From the point of contact into your follow-through, your weight should continue forwards and end with the majority of your weight on your front foot to ensure a smooth golf shot.

Keep in mind that your weight distribution has its own effect on the shot you are taking:

  • Weight centered; gives the standard shot as designed for the club.
  • Weight forward; de-lofts the club and promotes a higher angle of attack.
  • Weight back; adds more loft to the club and helps to get under the ball.

Knowing where your weight is for the shot is essential so you know how much to transfer and what you should feel at the point of striking the ball.

Proper Rotation

Once your weight transfer is locked in, you should turn your attention to how your body is moving during your shot.

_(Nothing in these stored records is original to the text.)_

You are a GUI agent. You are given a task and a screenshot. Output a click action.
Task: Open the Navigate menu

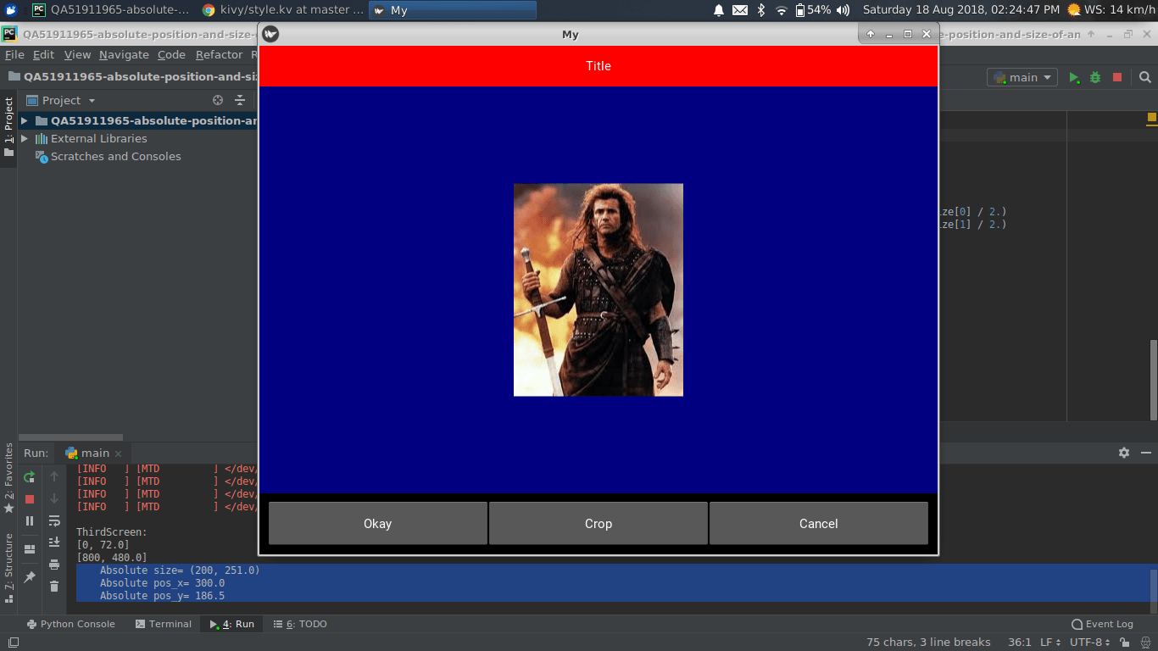coord(124,54)
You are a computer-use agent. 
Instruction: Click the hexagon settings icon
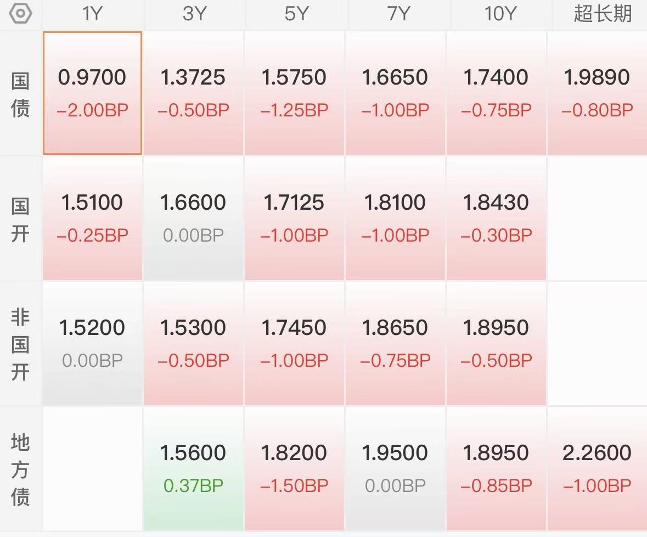point(21,14)
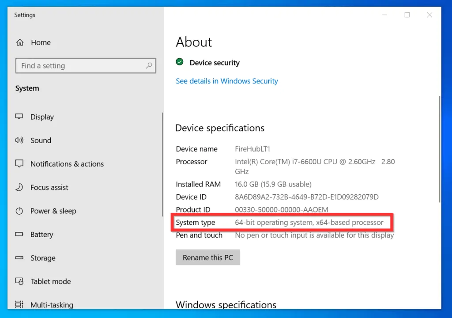
Task: Click the Home house icon
Action: [20, 43]
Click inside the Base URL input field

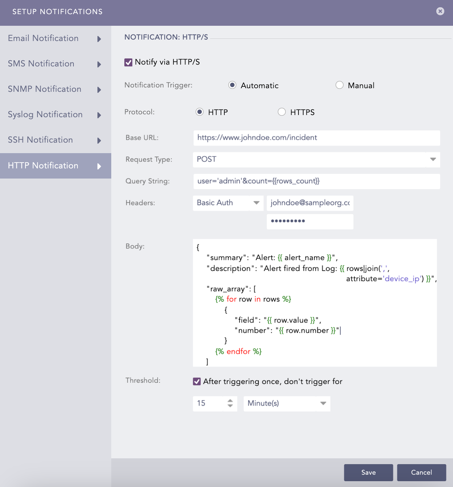coord(316,138)
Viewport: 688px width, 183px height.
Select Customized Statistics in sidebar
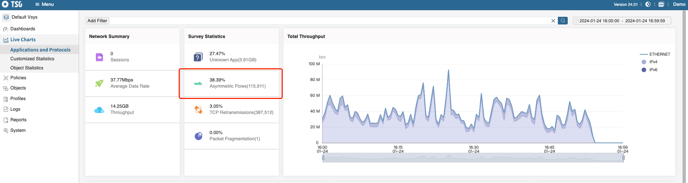(x=32, y=59)
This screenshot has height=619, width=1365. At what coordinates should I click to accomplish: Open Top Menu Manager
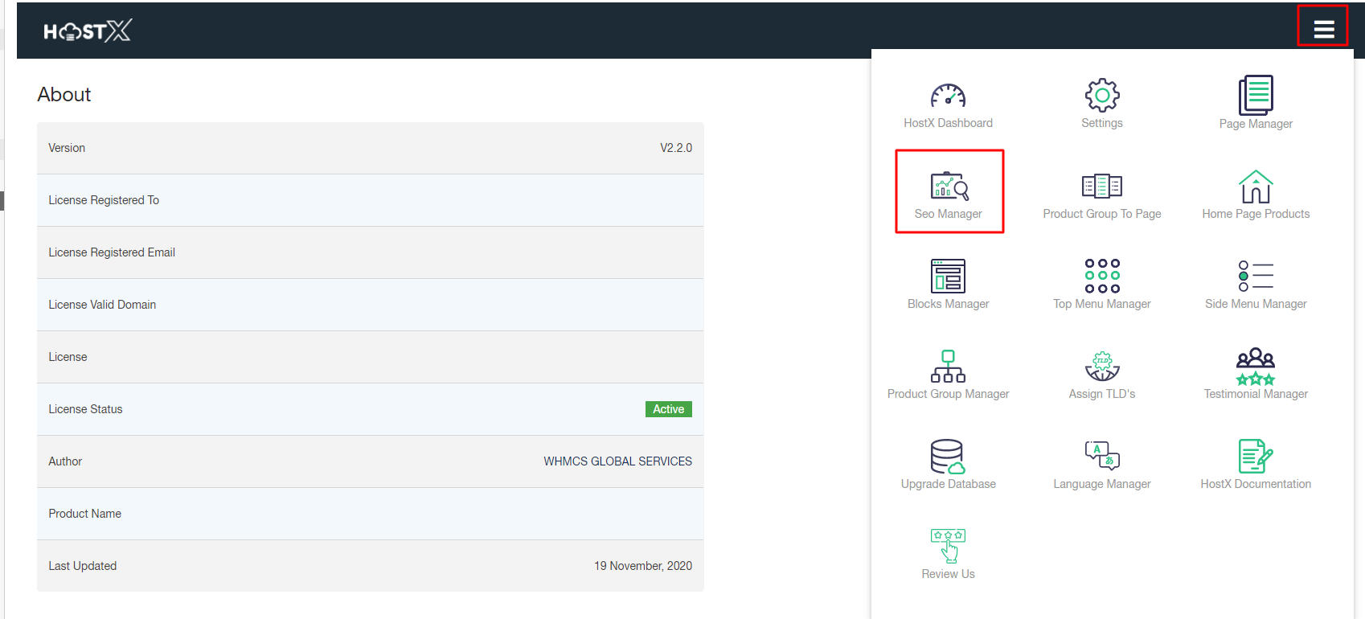[1101, 277]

A common issue is allowing your upper body to slide with your swing. Instead, aim to rotate around the center of your body, while keeping your chest facing down at the ball in the same spot.

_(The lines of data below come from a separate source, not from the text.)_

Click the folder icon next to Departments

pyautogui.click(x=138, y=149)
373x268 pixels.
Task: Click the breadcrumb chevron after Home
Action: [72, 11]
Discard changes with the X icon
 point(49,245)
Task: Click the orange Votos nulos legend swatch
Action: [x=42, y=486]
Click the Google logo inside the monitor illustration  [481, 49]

A sliding or swaying motion will hinder your swing, throwing you off balance and affecting your strike. Correctly rotating will give you an efficient swing path and ensure you hit the ball every time, not the ground.

Shot Set-Up

Your set-up is the starting point for every shot and is essential to get right as any changes here can have negative effects right through the rest of your shot. Your set-up should be identical for every shot type and on the tee, fairway, and rough, these will be largely the same except for ball position for your driver, fairway woods, or long irons. 

The best way to practice golf at the driving range begins with working on your set-up. There are a couple of ways to practice your set-up which will give you the muscle memory needed for success on the course:

  1. Place a club across your toes to aid with alignment, this will give a reference point for where to place the ball.
  2. You can go a step further by placing two clubs in a cross shape. Stand with your toes against the horizontal line and place the ball at the top of the vertical. This will guarantee you hit the ball from the same spot every time!

Note: To replace clubs for these drills, I would recommend investing in a pair of alignment sticks to minimize the intrusion on your shot and also to avoid stepping on your shafts!

Once you are on the course, take a few practice swings before each shot and make sure the ball is placed where your club is at its lowest point of your swing. The practice swings will help you make sure you are in the sweet spot and increase your striking prowess!

The Follow-Through

We have spent most of this post talking about the shot result and your backswing, but we have neglected one of the most important parts of your swing; the follow-through.

Not following through ends your swing prematurely, moving the bottom of your swing further back and making you catch the ground and hit a heavy shot. To avoid this, focus on your movement after striking the ball and ensure you are doing the following:

  • Follow your swing and allow the momentum to turn your body towards your target.
  • Keep your front foot planted and pivot your back foot to aid proper rotation.
  • Check your belt buckle is pointing at your target on the finish.
  • Ensure the majority of your weight is on your front foot.

Using these tips, your follow-through should become natural and smooth for every shot. Remember; if your follow-through is off balance or inconsistent, your shot will be as well.

The Takeaway – Why You’re Hitting Behind the Golf Ball…

From your position in relation to the ball, right through to the end of your swing, many factors can cause you to hit behind the ball. You can avoid this by making sure you do the following consistently:

  • Practice your set-up so the ball is in the same place in your stance for every shot. With enough practice, muscle memory will kick in and you won’t even have to think about this.
  • Maintain proper weight distribution, posture, and rotation through your swing to allow smooth weight transfer and a clean strike.
  • Don’t neglect the importance of a good follow-through. Just because it is post-impact, it doesn’t mean this part of your swing won’t affect the shot!

I hope that this has helped to diagnose and fix your ball striking issues – good luck on the course!